Overall negative-designed Apache baskets, also produced with devil's claw, are highly desirable. So are polychrome baskets, ones featuring deep red decorative elements produced with Yucca root, another plant prevalent in the Southwest. Yet, cautions Sublette, while pictorial elements like dogs, horses, people, names or anthropomorphic images always lead to premium prices, "the final value of an Apache basket always comes down to one question: Was the artist who designed and shaped it talented?"

Apache figurative olla, circa 1890, 18 inches high by 14 inches wide.

Apache figurative olla, circa 1890, 18 inches high by 14 inches wide.

Apache women, who traditionally gathered the tribe's plants, originally fashioned small woven basket-trays, which range from flat to nearly bowl shaped, for winnowing grain and preparing food. Sotheby's Auction House reports that an Apache 12-inch flared-form polychrome pictorial tray, with a band of alternating blackened checkered and solid diamond geometrics, recently commanded $2,000. A 24-inch willow and devil's claw one, featuring a central blackened circle and a fine lattice-design rim terminating in triangular points and human figures, commanded nearly $12,000.

Apache bowls are found in a variety of forms and sizes. Their value reflects their condition and stitch count, as well as the detail and design of their pictorials.

Apache women wove large, utilitarian sumac or willow shoot burden baskets, backpacks of their day, to tote sticks of firewood, clothing, berries, or roots.
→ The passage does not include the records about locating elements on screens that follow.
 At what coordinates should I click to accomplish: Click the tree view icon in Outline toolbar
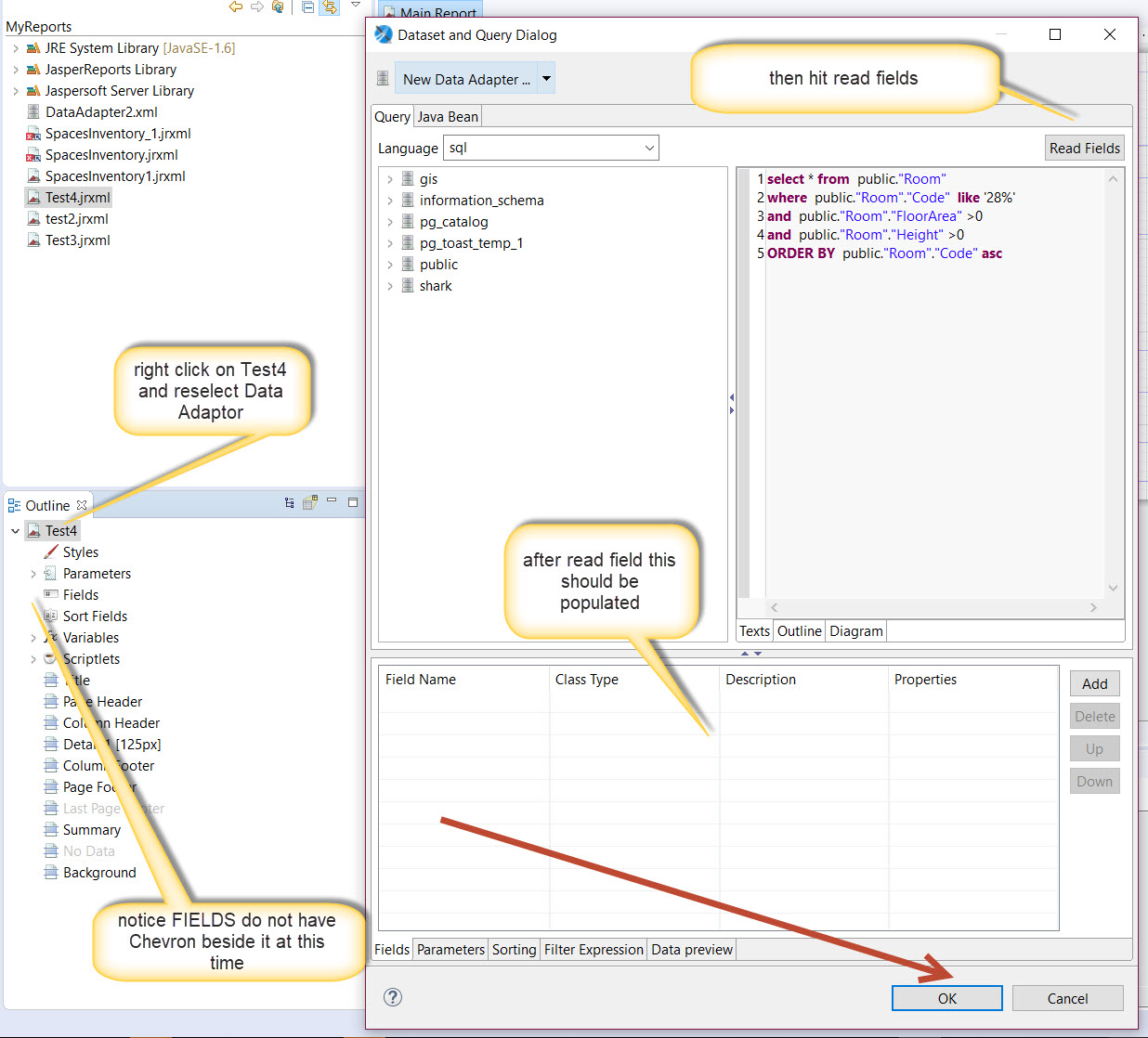point(290,502)
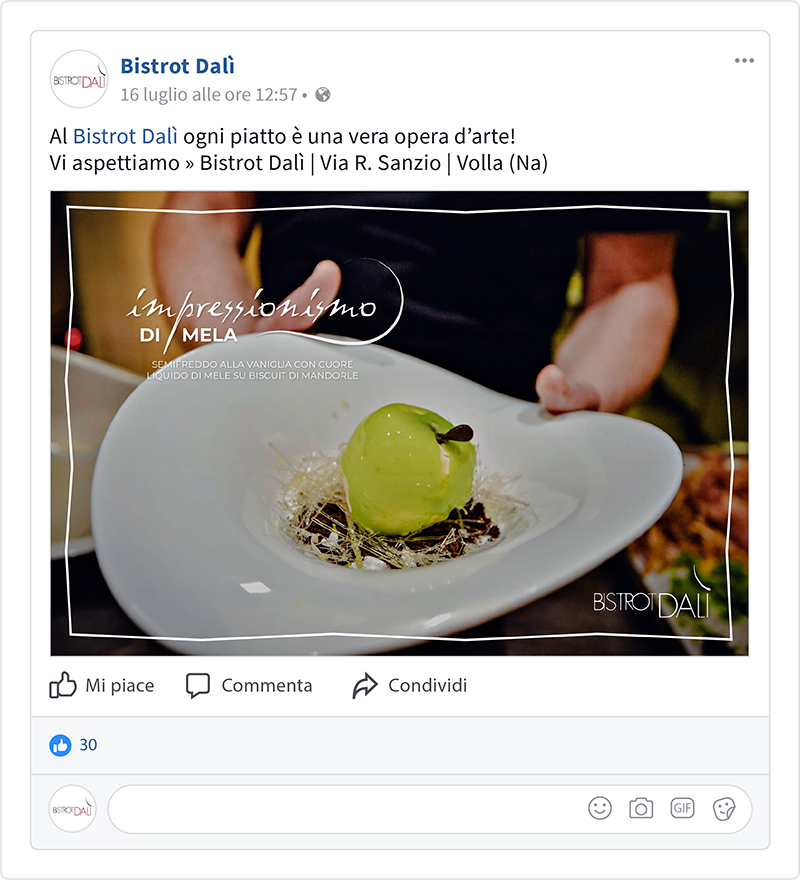Click the Bistrot Dalì page profile picture
This screenshot has height=880, width=800.
click(79, 79)
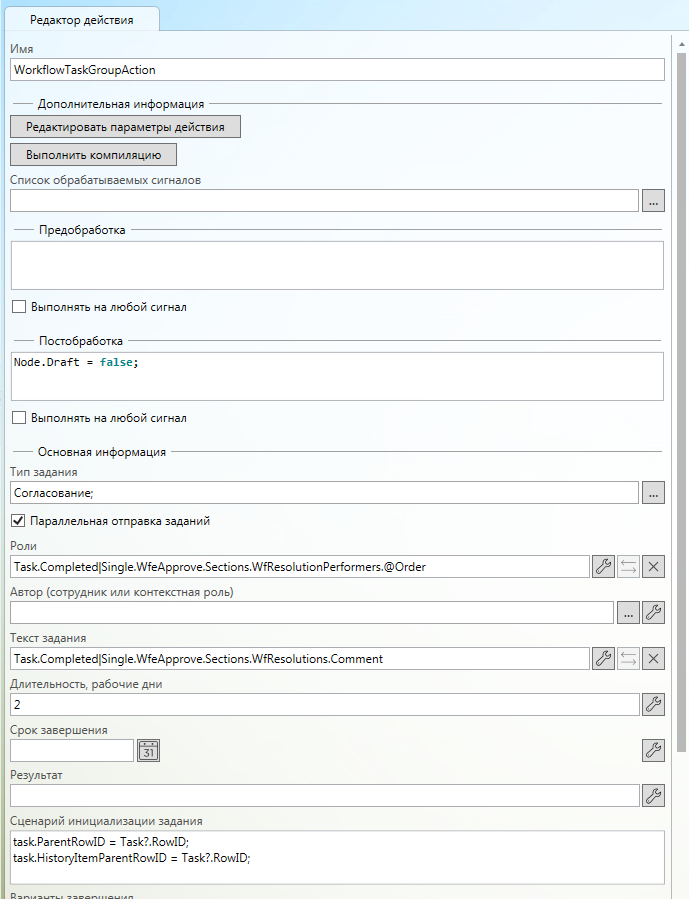Click the Имя input field
Screen dimensions: 689x899
point(337,70)
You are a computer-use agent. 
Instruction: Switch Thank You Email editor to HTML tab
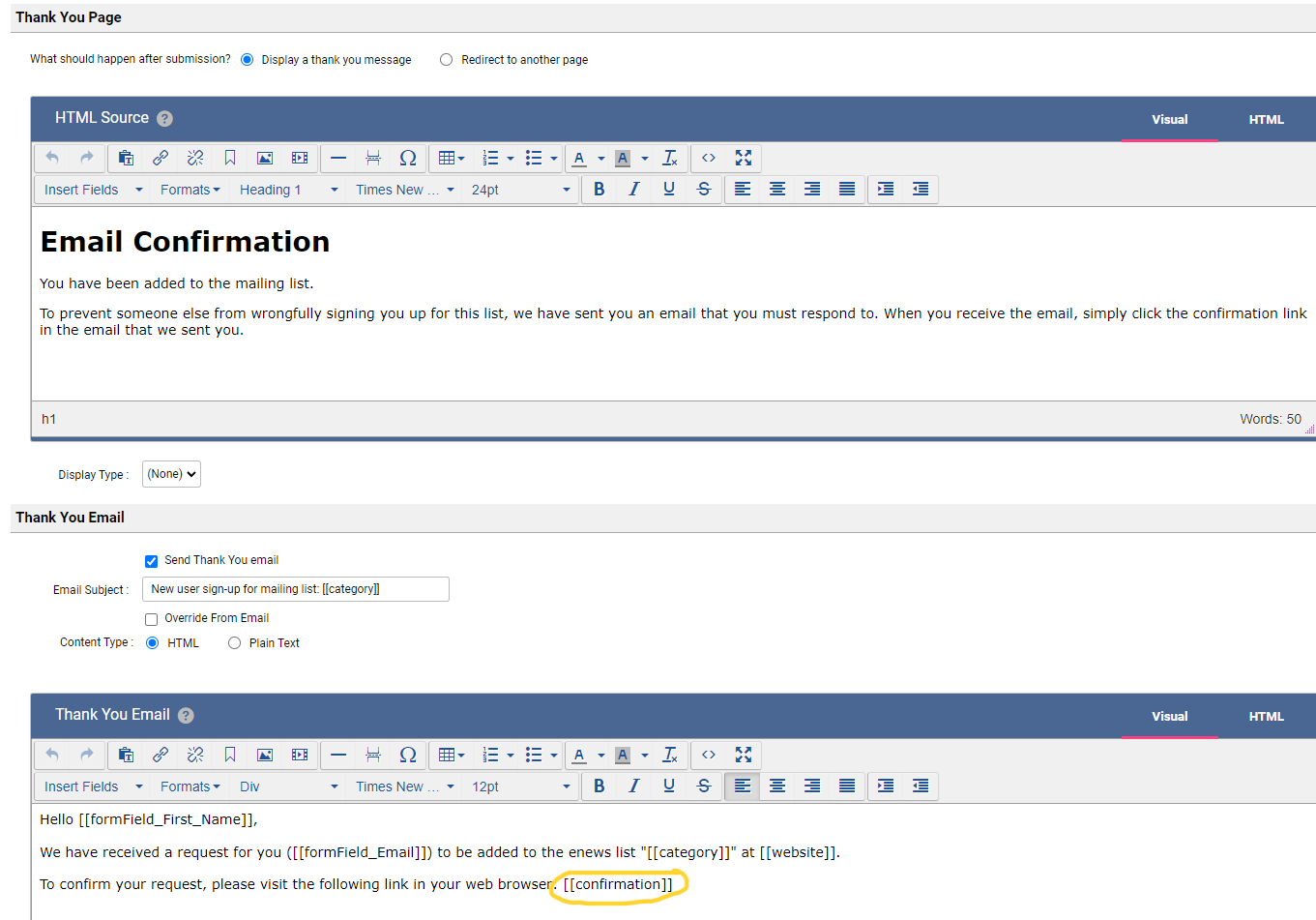[1266, 717]
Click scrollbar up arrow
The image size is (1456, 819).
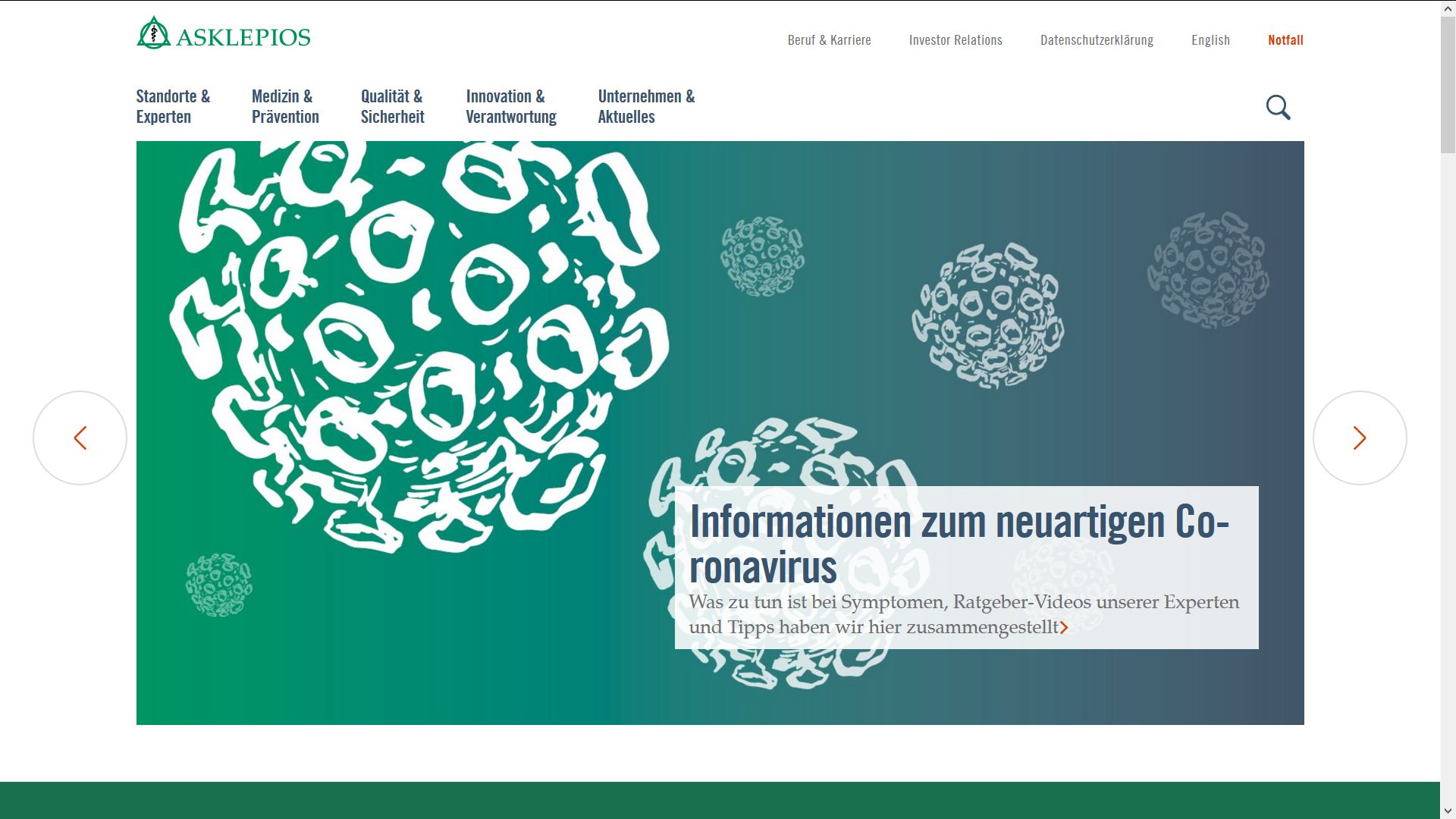point(1448,8)
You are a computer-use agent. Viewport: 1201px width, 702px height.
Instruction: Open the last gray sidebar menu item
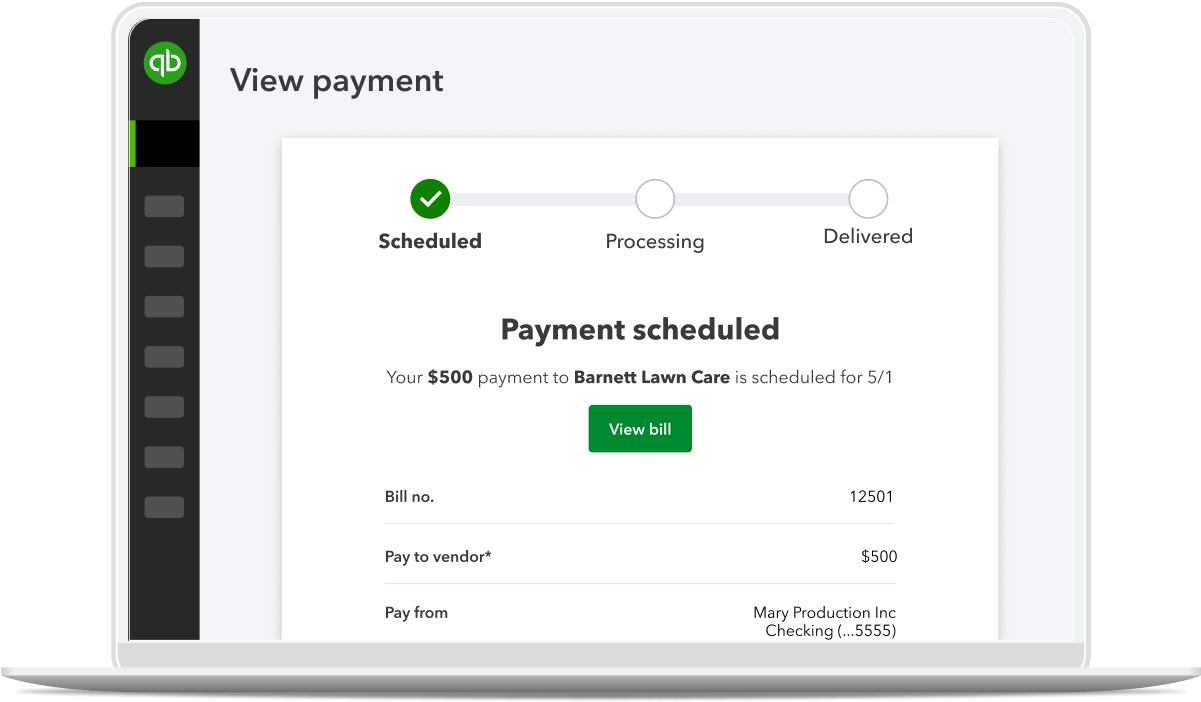pyautogui.click(x=164, y=507)
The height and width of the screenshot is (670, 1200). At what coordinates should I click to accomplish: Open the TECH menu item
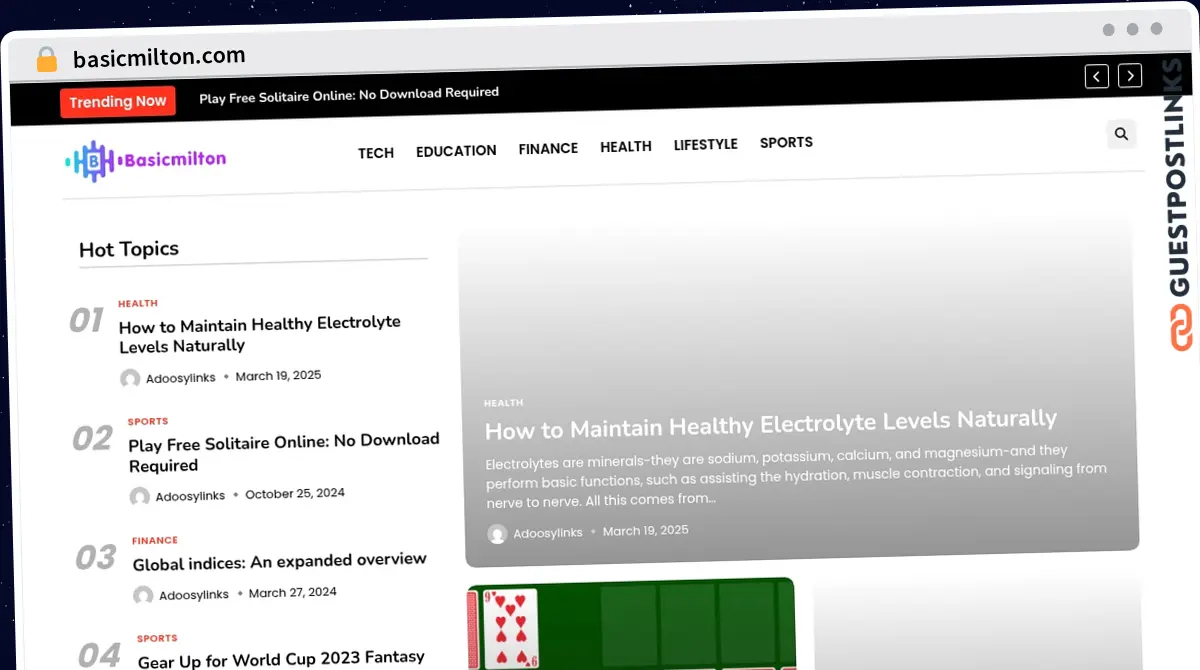click(x=376, y=153)
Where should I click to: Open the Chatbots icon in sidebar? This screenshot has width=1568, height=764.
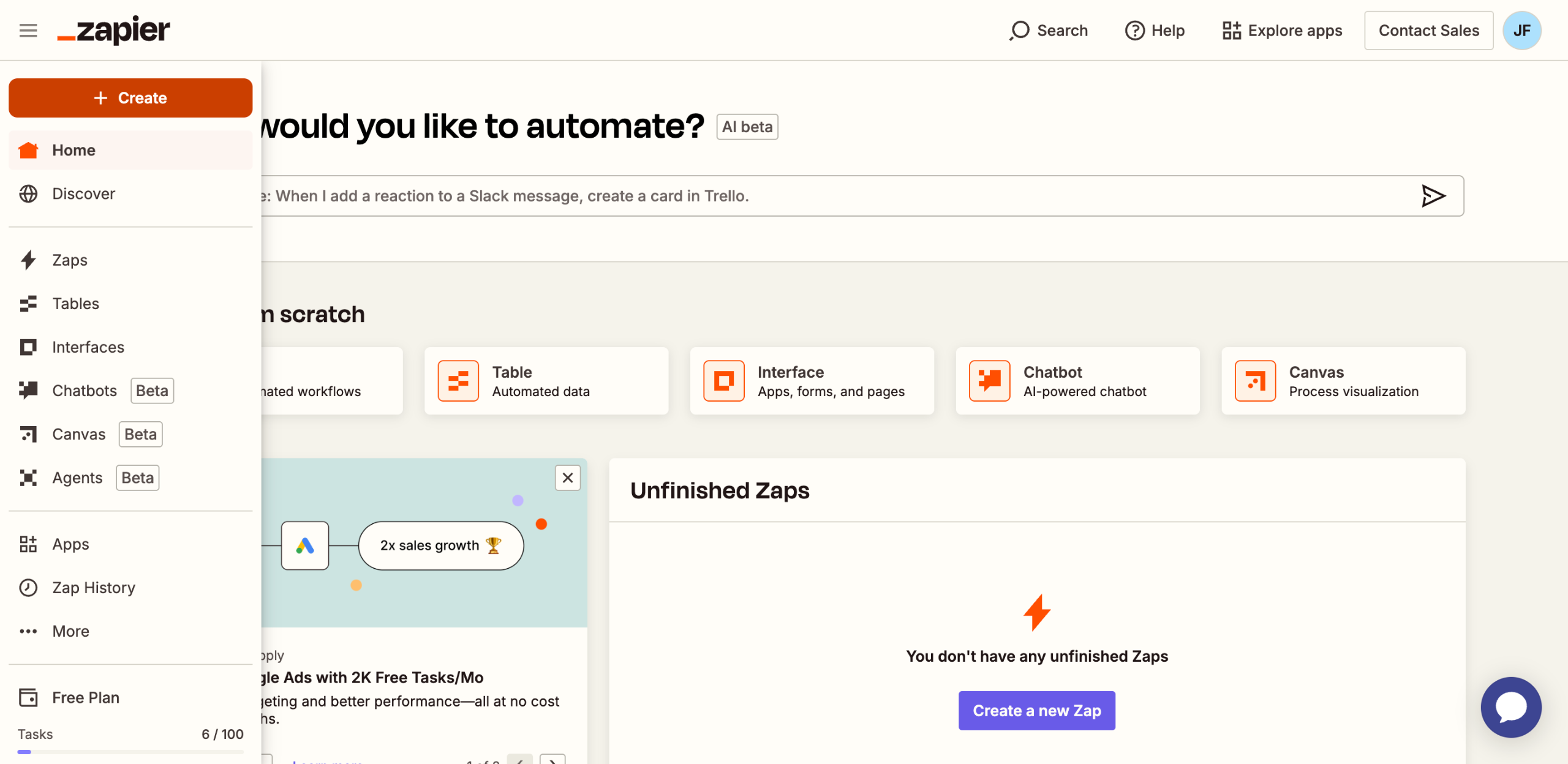coord(28,391)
To finish them off, they added long, dangling deer or cow hide tassels tipped with chimes. Tinkling tassels, besides being aesthetically pleasing, were practical. They not only kept cougars and snakes, which are prevalent in Apache homelands, at bay, they also warned sons-in-law as their mothers-in-law approached, following the age-old Apache tradition of keeping distance between generations. Since burden baskets were in constant use, only those with original rawhide, yellow or green tin cones, and tassels intact command premium prices. Some of these are worth up to $100,000.

Apache pictorial tray with dogs and horses, circa 1900, 20 inches in diameter

Apache pictorial tray with dogs and horses, circa 1900, 20 inches in diameter

The largest Apache baskets, ollas, traditionally used for storing grain, are also the most valuable. Their shape, taller than wide, with a rounded body, and rimmed with a gaping mouth, defines them. A great olla, large, symmetrical, featuring polychrome pictorials, and in good condition, may command up to $100,000.

"Apache baskets may seem expensive, "explains Dr. Sublette, "Until you compare them with other art forms. True, a great Apache tray might bring $50,000. A great Apache olla that took an artist with 30 years of experience to make and is a hundred years old might bring $100,000. But a painting that takes a few days to complete sometimes commands a million dollars. So in comparison, Apache baskets seem inexpensive to me."

Melody Amsel-Arieli is a freelance writer and frequent contributor to Antique Trader. She is the author of "Between Galicia and Hungary: The Jews of Stropkov.  She lives in Israel.